Napolitano’s re-election on April 20 “represented the result of a long series of omissions and mistakes, of closures and irresponsibility” by politicians, the president said today in a speech to parliament after taking the oath of office for his new term. “We can no longer, in any way, shirk the responsibility of proposing practical solutions and timely decisions for reforms that are immediately needed for the survival and progress of Italian democracy and society.”
Napolitano is getting a second chance to play broker and come up with a majority in a parliament divided by the inconclusive Feb. 24-25 elections. He will seek to forge a compromise on the successor to caretaker Prime Minister Mario Monti, and if the parties don’t comply, Napolitano said he will take action.
“If I find myself confronted with the deafness I encountered in the past, I won’t hesitate to put the consequences before the country,” Napolitano said.
The re-appointment restores full powers to Napolitano. By Italian law, presidents in the final months of their mandates are stripped of the ability to dissolve parliament and call new elections. That power may help Napolitano coerce lawmakers who, during a first round of negotiations in March, resisted compromise.

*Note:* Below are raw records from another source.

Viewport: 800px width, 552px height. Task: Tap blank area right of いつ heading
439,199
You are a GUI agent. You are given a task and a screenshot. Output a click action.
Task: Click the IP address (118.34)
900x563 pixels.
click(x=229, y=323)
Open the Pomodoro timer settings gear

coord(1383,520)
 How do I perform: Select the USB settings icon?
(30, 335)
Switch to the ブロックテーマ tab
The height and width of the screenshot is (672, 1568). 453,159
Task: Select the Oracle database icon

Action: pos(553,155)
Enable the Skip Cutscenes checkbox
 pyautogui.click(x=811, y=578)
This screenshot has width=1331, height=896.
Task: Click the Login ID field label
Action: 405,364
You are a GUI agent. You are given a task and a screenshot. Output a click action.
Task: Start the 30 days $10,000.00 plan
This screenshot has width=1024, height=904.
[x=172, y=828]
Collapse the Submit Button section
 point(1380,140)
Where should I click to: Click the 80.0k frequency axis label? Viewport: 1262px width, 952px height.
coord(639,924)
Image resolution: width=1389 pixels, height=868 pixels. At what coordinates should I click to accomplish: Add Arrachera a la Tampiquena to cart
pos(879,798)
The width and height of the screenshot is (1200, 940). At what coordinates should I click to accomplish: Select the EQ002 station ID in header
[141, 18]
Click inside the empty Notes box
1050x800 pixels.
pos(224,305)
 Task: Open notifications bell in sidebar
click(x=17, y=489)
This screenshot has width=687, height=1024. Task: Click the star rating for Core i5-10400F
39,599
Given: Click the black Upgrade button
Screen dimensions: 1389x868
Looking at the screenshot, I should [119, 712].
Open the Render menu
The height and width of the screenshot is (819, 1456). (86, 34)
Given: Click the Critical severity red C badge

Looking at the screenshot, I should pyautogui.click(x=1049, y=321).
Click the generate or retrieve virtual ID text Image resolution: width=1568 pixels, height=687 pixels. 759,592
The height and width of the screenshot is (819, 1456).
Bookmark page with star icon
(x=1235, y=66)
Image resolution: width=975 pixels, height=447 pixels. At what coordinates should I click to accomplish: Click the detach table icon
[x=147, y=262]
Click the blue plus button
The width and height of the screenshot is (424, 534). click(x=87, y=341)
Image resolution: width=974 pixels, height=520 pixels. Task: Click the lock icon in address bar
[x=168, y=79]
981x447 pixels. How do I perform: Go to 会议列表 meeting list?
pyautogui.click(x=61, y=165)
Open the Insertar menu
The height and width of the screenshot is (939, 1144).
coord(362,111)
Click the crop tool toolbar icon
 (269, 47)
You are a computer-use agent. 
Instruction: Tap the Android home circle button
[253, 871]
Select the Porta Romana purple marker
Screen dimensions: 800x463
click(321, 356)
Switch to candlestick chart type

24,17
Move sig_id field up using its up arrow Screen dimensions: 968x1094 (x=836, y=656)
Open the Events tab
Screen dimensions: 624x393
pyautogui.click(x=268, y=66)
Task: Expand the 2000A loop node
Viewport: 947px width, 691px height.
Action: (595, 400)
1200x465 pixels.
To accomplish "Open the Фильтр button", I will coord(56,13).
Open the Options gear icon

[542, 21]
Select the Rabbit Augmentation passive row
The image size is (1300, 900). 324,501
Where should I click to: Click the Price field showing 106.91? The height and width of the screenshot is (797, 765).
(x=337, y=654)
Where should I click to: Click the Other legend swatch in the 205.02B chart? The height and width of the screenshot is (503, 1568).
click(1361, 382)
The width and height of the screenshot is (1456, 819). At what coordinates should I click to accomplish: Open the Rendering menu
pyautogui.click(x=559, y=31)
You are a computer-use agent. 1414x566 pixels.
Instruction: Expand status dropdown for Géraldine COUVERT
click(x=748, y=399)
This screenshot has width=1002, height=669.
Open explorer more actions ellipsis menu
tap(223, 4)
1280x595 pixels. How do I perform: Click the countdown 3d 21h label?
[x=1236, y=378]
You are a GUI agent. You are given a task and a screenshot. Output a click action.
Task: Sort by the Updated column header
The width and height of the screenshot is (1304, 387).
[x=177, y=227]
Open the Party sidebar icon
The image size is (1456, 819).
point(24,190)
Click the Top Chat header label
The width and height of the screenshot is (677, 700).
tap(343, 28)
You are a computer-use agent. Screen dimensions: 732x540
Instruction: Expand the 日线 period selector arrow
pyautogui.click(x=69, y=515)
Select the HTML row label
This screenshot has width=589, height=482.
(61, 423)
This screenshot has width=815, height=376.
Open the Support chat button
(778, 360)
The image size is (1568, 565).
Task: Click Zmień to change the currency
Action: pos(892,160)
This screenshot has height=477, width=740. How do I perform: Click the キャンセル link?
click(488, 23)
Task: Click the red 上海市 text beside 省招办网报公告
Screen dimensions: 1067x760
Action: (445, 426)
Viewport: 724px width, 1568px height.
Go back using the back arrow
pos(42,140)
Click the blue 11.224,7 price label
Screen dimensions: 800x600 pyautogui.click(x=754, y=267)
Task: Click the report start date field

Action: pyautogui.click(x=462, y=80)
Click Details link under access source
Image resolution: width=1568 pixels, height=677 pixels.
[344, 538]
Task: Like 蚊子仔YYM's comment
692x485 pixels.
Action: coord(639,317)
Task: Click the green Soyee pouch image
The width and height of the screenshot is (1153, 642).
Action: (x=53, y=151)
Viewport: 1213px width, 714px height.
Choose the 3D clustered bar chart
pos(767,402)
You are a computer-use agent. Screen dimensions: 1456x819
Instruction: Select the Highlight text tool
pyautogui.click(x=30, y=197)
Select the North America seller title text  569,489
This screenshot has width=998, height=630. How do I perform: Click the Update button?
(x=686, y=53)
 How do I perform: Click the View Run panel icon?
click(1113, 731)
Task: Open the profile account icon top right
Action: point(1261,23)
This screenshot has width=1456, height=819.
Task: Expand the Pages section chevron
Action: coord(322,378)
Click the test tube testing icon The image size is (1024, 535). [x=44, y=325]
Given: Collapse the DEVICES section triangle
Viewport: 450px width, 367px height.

Napolitano may begin meeting with political leaders tomorrow. He must resolve a deadlock in the Senate where two of the top three forces must agree to work together.
The parliamentary vote to re-elect Napolitano may indicate the path to a new government as the rival forces of the Democratic Party and Silvio Berlusconi’s People of Liberty came together to support the head of state. A deal between those groups, Parliament’s top two forces, would yield a majority in the upper house.
Beppe Grillo’s Five Star Movement, the third-biggest party, has shunned cooperation and opposed Napolitano’s re-election.
The new government must re-write the electoral law to make it easier for a single force to capture a parliamentary majority, Napolitano said in his speech, reiterating a priority of his that he has pushed on parliament since last year.
“The missed opportunities to reform the electoral law of 2005 are unforgivable,” Napolitano said.